Katsaros, a 2009 recipient of WPI’s Robert H. Goddard Award for Outstanding Professional Achievement, now lives in Florida with his wife. Despite having visited campus countless times for Chemical Engineering Advisory Board and other meetings, he had not seen WPI in session in many years. “The campus was alive with students,” he says of this visit. “It made a huge difference.”
He visited some of his old classrooms and admired newer buildings. “The campus felt both old and new,” he says. “It was incredibly familiar yet different.” The mixed emotions brought home what Katsaros says underscores his desire to give back. “When it was my time to look for schools, I came across WPI and fell in love with it at first sight,” he says. “I liked the size and the focus. All kinds of things clicked. It was like putting on a favorite pair of gloves.”
As an undergrad, Katsaros took in all WPI offered. He played baseball and basketball; he managed football and was a newspaper editor; he was a member of Sigma Phi Epsilon fraternity and Pi Delta Epsilon honor society. “It was a great experience,” he says. “I was lucky enough to participate in great activities on campus. I knew if someday I had the opportunity to give back, I’d like to be able to do that.”
With a decades-long and distinguished career at Air Products and Chemicals, Katsaros says WPI’s influence was direct and beneficial. “Looking back, my years at WPI were formative. The education we received drove the importance of turning the theoretical into the practical.”
For his part, Katsaros wanted his scholarship dollars to help attract great students and support the key experience of studying abroad. Recipients of his scholarships will use the funds to study off campus.
Mechanical engineering major Shamshur Saikat ’18 says he knew WPI was the only place for him. While considering colleges, the Bangladesh native says the Katsaros Global Scholarship made a huge difference for him both in his ability to come to WPI and in his dream of studying abroad.
“I get to go to another country to pursue my education? That’s amazing,” he says. “It all fell into place and now I get to pursue a project off campus.” Rahman hopes to study in Ecuador or possibly Greece in the future. “I want to go somewhere else. I want to explore,” he says. “Mr. Katsaros made such a difference to me.”
Regina Reynolds ’18 wouldn’t be at WPI without Katsaros’s generosity. “Honestly, the tipping factor for me was the scholarship,” she says. And coming face-to-face with her benefactor was “like meeting a superhero in real life.

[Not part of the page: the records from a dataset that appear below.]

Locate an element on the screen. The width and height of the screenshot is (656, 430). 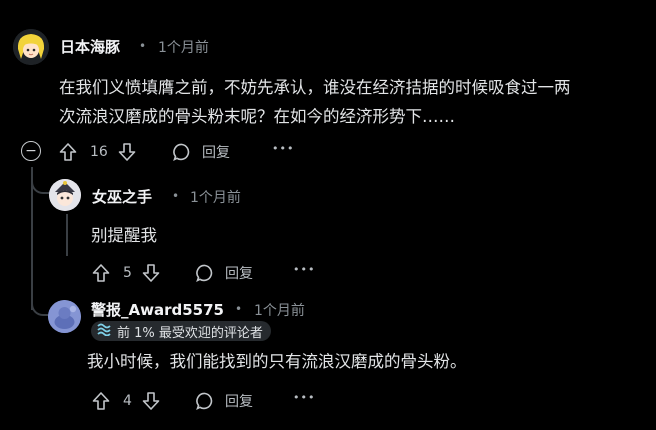
comment-text: 别提醒我 is located at coordinates (124, 236).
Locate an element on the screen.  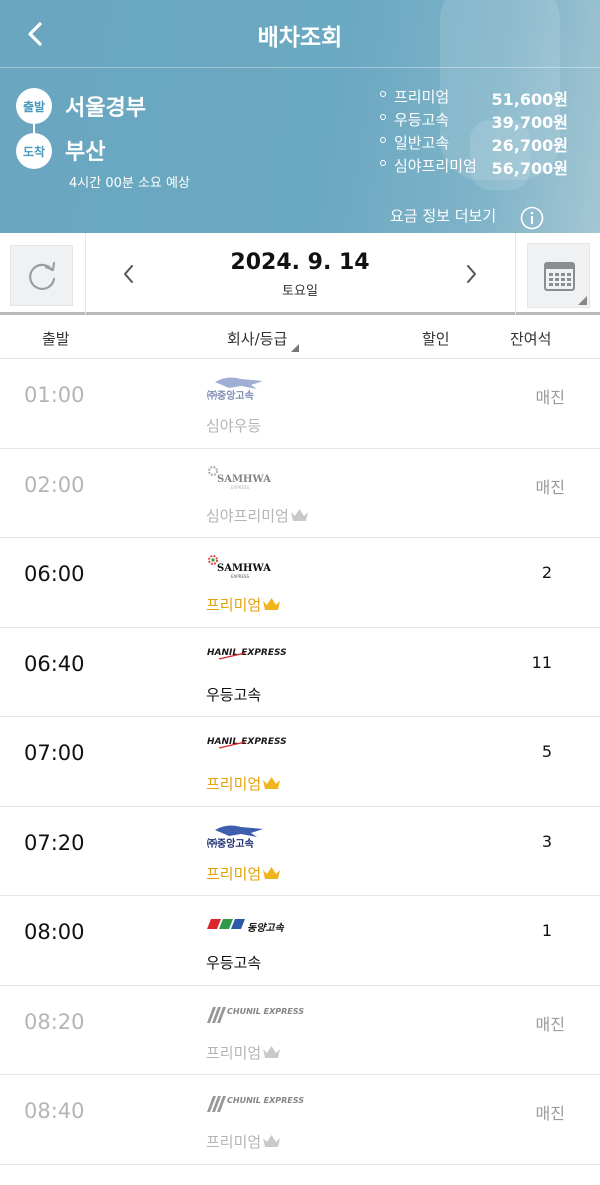
divider is located at coordinates (516, 274).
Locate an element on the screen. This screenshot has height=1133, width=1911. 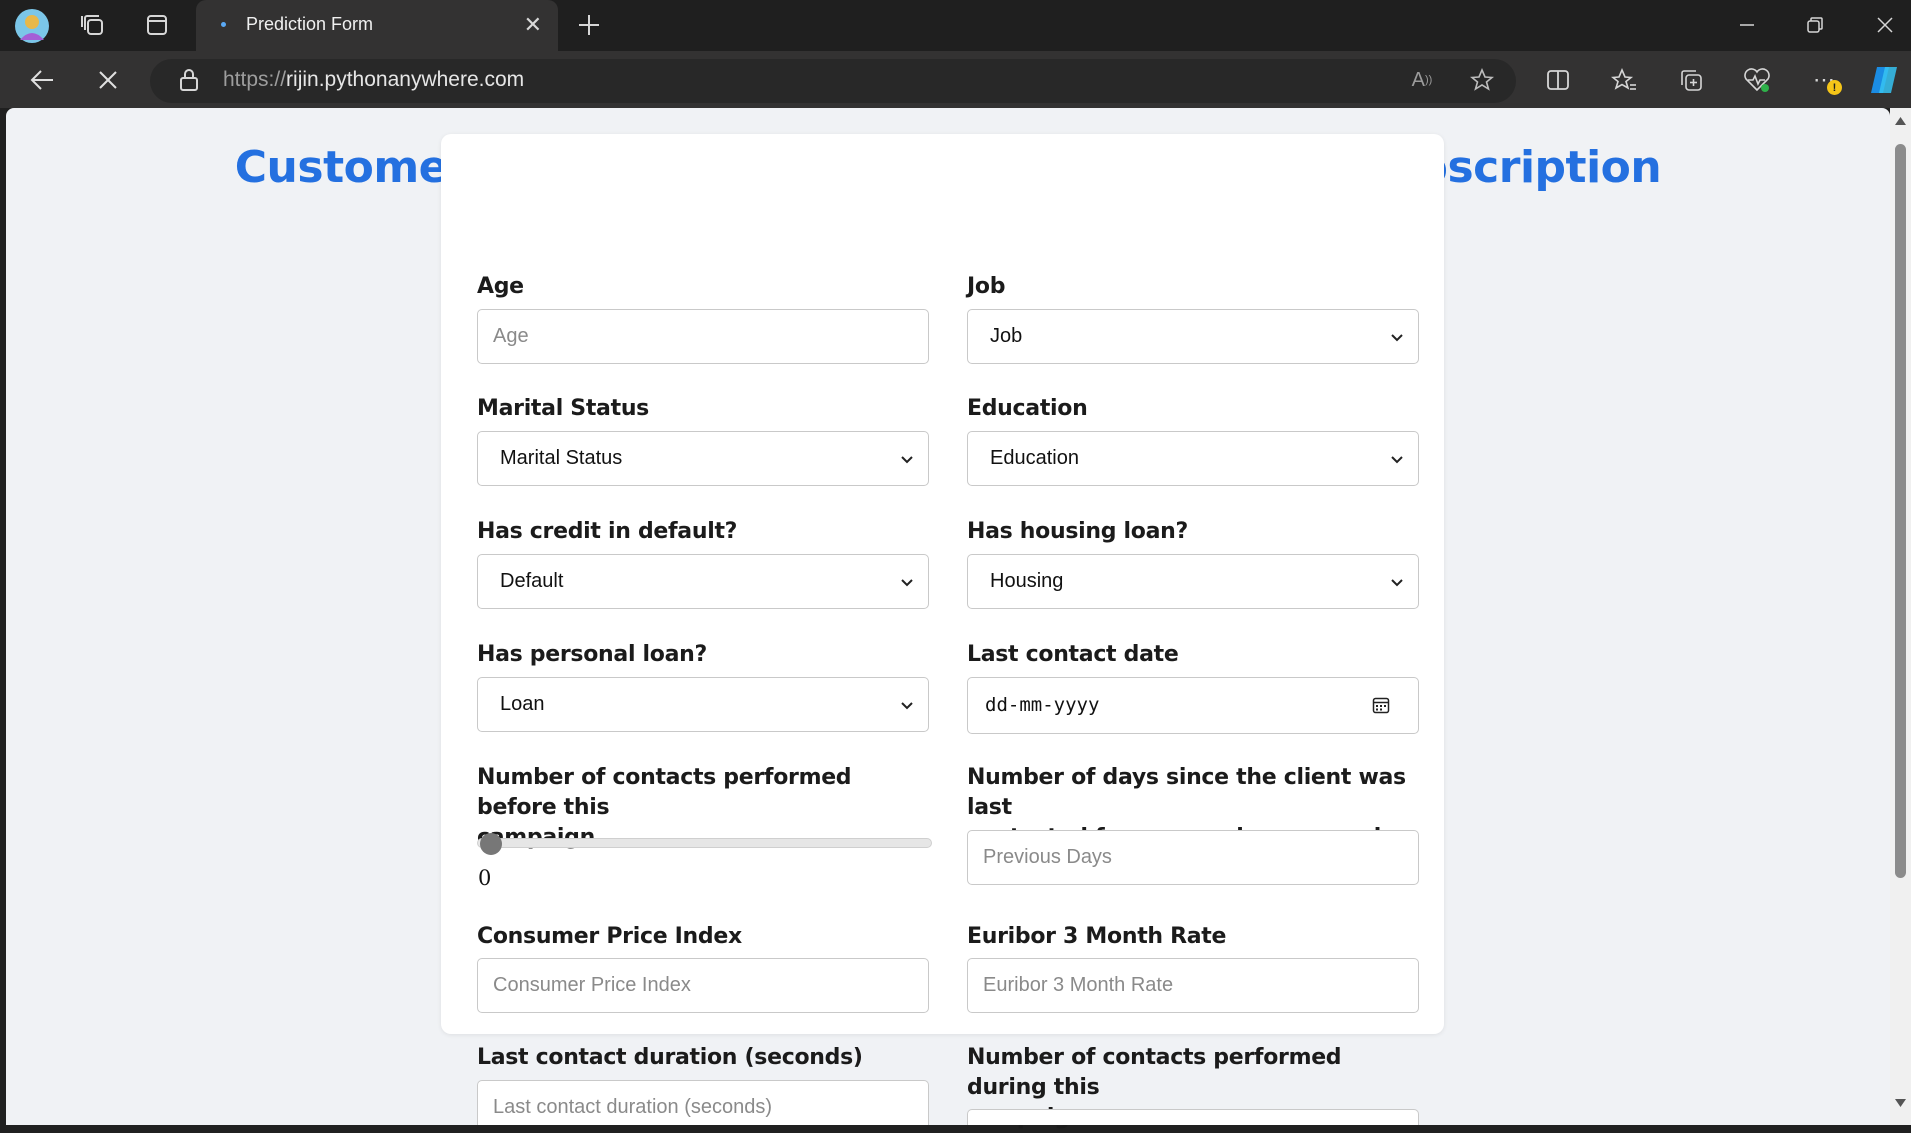
housing-select: Housing is located at coordinates (1193, 582).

It was interesting to me that he knows he made a difference, but I don’t think it registered that this is literally life-changing.”
Katsaros says his dreams as an undergrad were not so different from those of today’s students. “These folks want to make a contribution to society just as we did, but today they literally have a world of opportunities open to them and it is so gratifying to see WPI be responsive to those ambitions.”
Katsaros was at WPI during the creation of the WPI Plan and has been following the changes and improvements ever since.
He admires how WPI managed, despite intense cultural and educational shifts nationwide, to emerge as a stronger focused university.
He says the students in his era had a great campus life and a rich fraternity culture, but now the opportunities for enrichment are even greater—today’s myriad clubs and groups and the added humanities curricula balance the technical classes.
“The core of the Plan remained and became a key part of the educational process at WPI,” he says. “I really appreciate that WPI has done a great job at keeping the focus and improving on it to make the place better. The fact that 70 percent of students get to have an off-campus experience—with a goal of 90 percent—is a great example of that.”